Aunque estos sistemas están diseñados para operar en ambientes calurosos, las temperaturas muy altas pueden reducir su eficiencia y acelerar el desgaste de algunos materiales electrónicos y aislantes.
Sin embargo, es importante aclarar que los vehículos eléctricos modernos cuentan con múltiples sistemas de protección, por lo que es muy raro que el sol cause daños inmediatos.
¿Puede incendiarse un carro eléctrico por el calor?
Una preocupación frecuente es si un vehículo eléctrico puede incendiarse simplemente por estar bajo el sol. En condiciones normales, esto es extremadamente improbable.
Los paquetes de baterías incluyen sistemas de seguridad avanzados que monitorean constantemente la temperatura. Si se detecta un aumento peligroso, el sistema puede reducir la potencia, activar mecanismos de enfriamiento o incluso desconectar el circuito.
Por eso, dejar el vehículo estacionado al sol durante algunas horas no representa un riesgo inmediato de incendio. El problema principal está más relacionado con la degradación gradual de la batería a largo plazo.

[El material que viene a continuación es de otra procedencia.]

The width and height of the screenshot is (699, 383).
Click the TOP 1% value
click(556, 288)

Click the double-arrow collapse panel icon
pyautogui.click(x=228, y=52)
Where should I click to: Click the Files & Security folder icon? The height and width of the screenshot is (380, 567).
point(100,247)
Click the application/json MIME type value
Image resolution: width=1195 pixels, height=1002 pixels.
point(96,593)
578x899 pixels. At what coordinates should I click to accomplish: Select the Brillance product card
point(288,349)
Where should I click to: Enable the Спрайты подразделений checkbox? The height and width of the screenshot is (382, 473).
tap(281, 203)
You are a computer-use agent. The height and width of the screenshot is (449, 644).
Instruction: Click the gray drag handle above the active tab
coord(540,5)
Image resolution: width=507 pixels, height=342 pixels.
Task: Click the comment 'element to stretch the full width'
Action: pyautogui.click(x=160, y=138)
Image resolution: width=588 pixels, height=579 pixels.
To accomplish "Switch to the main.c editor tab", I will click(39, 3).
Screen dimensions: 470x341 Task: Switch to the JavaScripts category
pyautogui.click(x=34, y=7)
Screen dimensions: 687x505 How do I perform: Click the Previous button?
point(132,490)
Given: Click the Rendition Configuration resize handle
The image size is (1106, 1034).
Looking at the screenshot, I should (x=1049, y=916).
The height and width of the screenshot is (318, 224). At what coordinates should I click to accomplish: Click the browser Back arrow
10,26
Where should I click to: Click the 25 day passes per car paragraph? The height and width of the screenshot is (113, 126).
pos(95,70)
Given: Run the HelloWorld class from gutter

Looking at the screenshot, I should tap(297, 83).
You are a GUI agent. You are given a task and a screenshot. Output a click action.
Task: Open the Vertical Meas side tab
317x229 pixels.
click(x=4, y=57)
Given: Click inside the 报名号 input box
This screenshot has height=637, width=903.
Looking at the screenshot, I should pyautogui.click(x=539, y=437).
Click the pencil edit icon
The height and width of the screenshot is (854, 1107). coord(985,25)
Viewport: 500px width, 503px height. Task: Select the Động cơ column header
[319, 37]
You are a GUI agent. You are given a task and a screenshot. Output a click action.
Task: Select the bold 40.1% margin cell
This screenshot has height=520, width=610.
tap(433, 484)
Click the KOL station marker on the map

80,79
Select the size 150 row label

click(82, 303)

Consejos para proteger un carro eléctrico del calor
Aunque los vehículos eléctricos están preparados para soportar el clima, los expertos recomiendan algunas prácticas para reducir el impacto del calor:


- Estacionar en la sombra siempre que sea posible: Esto ayuda a mantener la batería dentro de un rango de temperatura más saludable.
- Usar parasoles en el parabrisas: Reduzca el calentamiento del interior del vehículo.
- Pre-acondicionar el vehículo mientras está conectado: Encender el aire acondicionado mientras el carro está enchufado evita que la batería se descargue para enfriar el habitáculo.
- Evitar cargar el vehículo al 100 % bajo sol intenso. La combinación de carga completa y altas temperaturas puede aumentar el estrés térmico de la batería.